Oxygen-aromatic contacts in intra-strand base pairs: analysis of high-resolution DNA crystal structures and quantum chemical calculations.

Abstract

Three-dimensional structures of biomolecules are stabilized by a large number of non-covalent interactions and some of them such as van der Waals, electrostatic and hydrogen bond interactions are well characterized. Delocalized π-electron clouds of aromatic residues are known to be involved in cation-π, CH-π, OH-π and π-π interactions. In proteins, many examples have been found in which the backbone carbonyl oxygen of one residue makes close contact with the aromatic center of aromatic residues. Quantum chemical calculations suggest that such contacts may provide stability to the protein secondary structures. In this study, we have systematically analyzed the experimentally determined high-resolution DNA crystal structures and identified 91 examples in which the aromatic center of one base is in close contact (<3.5Ǻ) with the oxygen atom of preceding (Group-I) or succeeding base (Group-II).
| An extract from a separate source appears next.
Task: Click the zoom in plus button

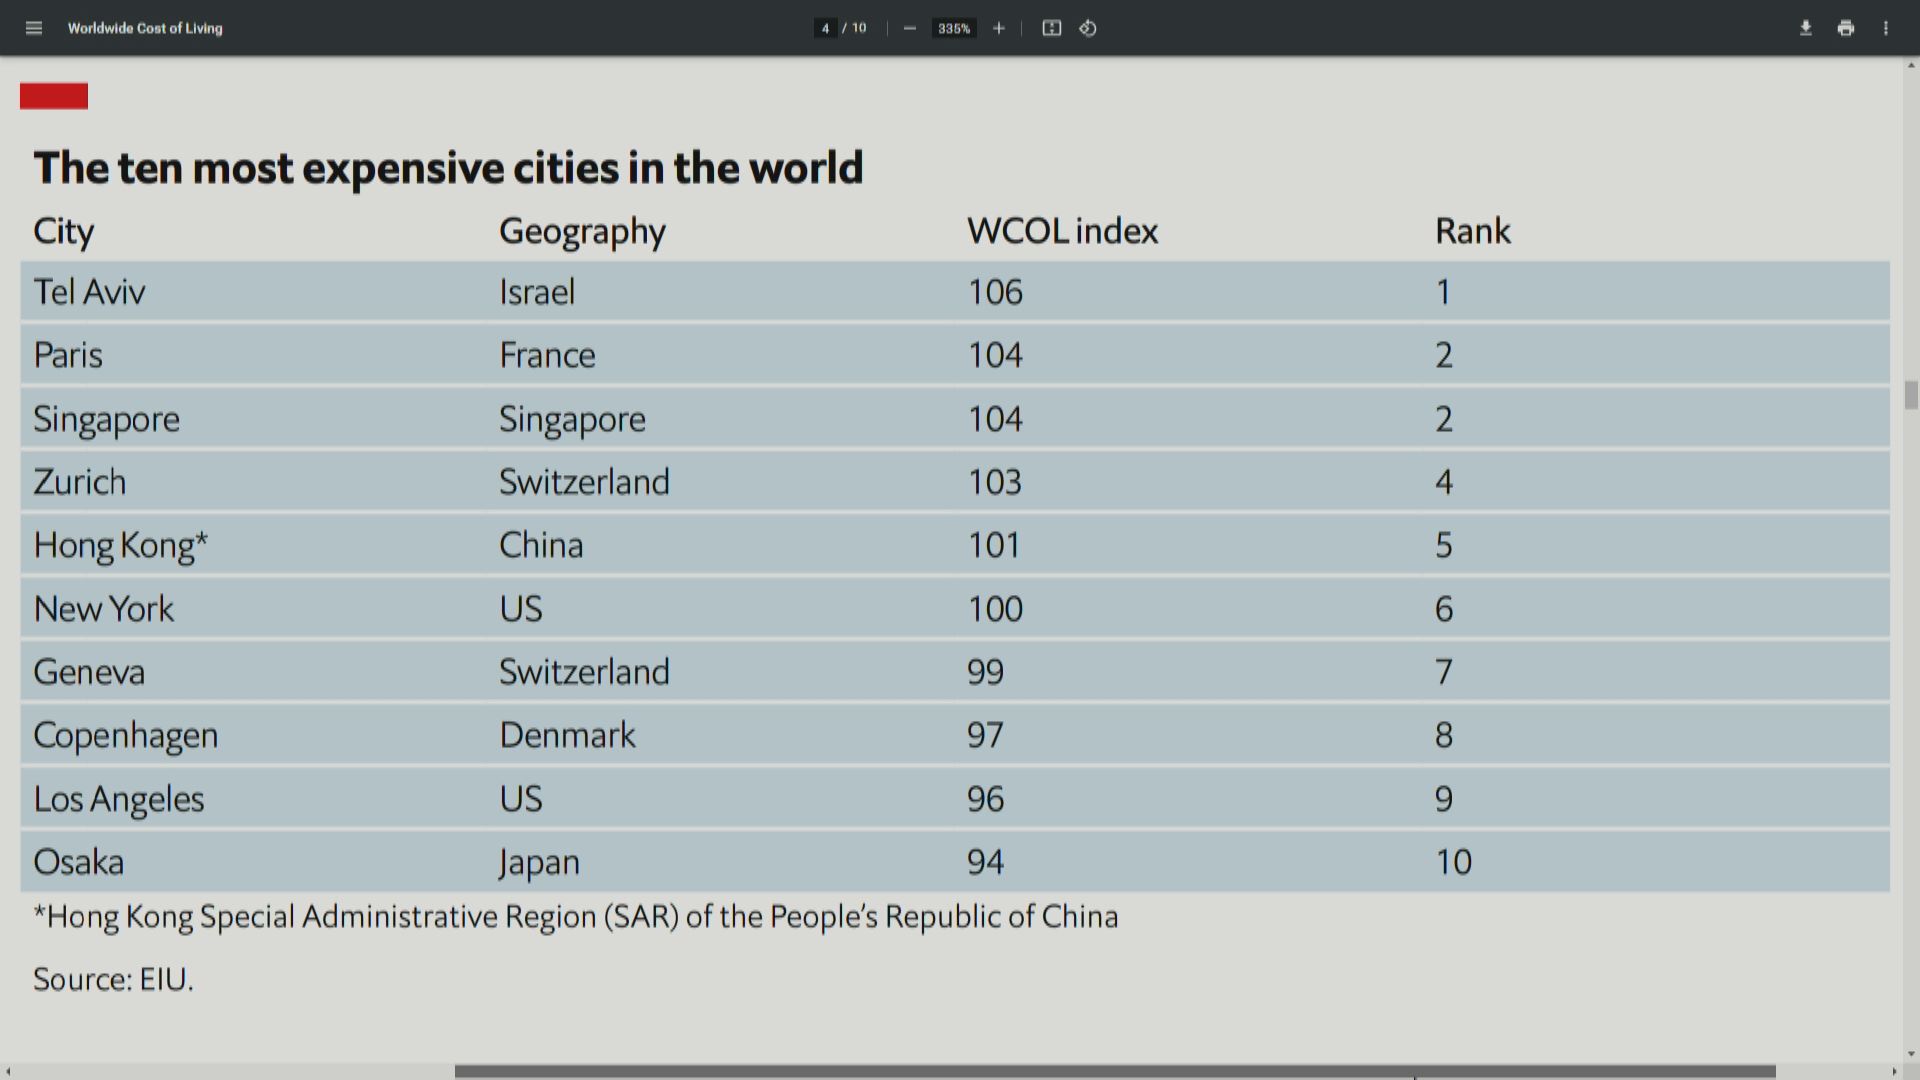Action: click(998, 28)
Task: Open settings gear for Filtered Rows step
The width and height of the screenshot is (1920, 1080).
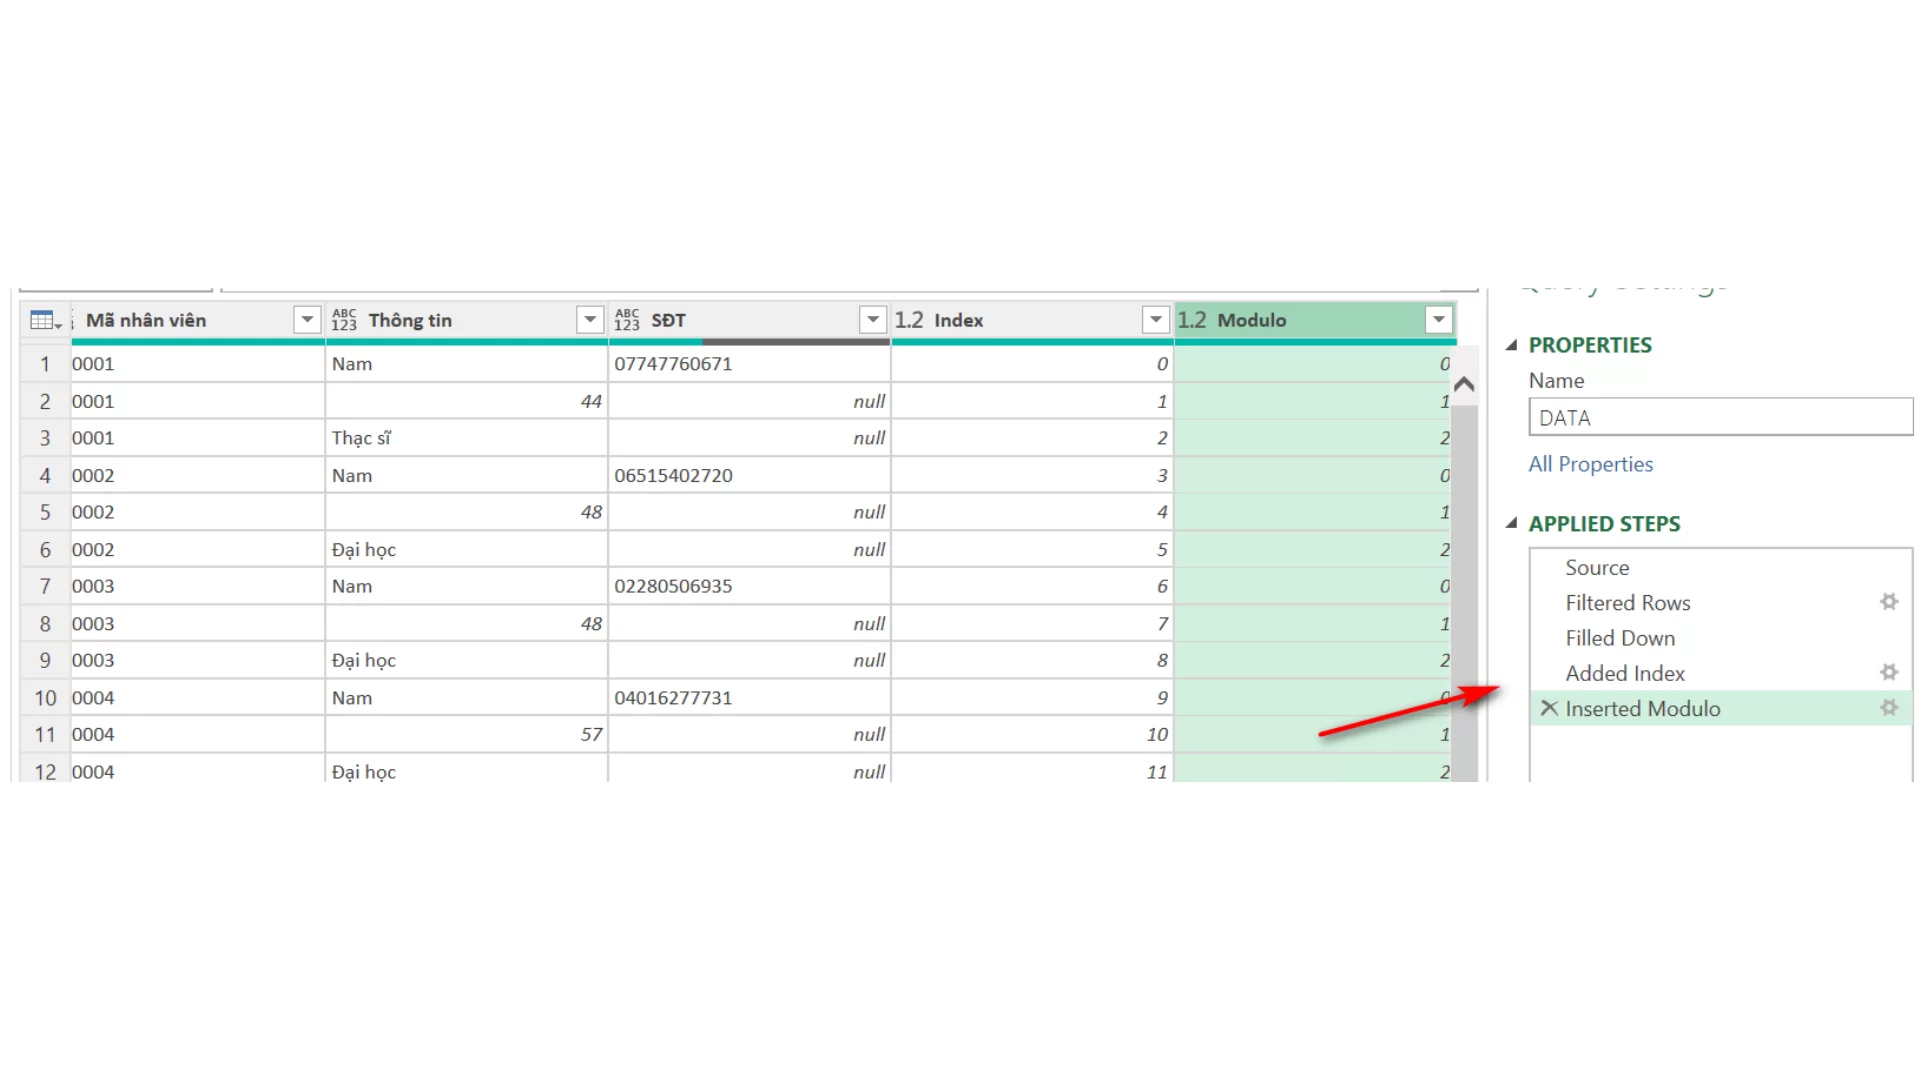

Examples from Group-I are overwhelmingly observed and cytosine or thymine is the preferred base contributing oxygen atom in Group-I base pairs. A similar analysis of high-resolution RNA structures surprisingly did not yield many examples of oxygen-aromatic contact of similar type between bases. Ab initio quantum chemical calculations on compounds based on DNA crystal structures and model compounds show that interactions between the bases in base pairs with oxygen-aromatic contacts are energetically favorable. Decomposition of interaction energies indicates that dispersion forces are the major cause for energetically stable interaction in these base pairs. We speculate that oxygen-aromatic contacts in intra-strand base pairs in a DNA structure may have biological significance.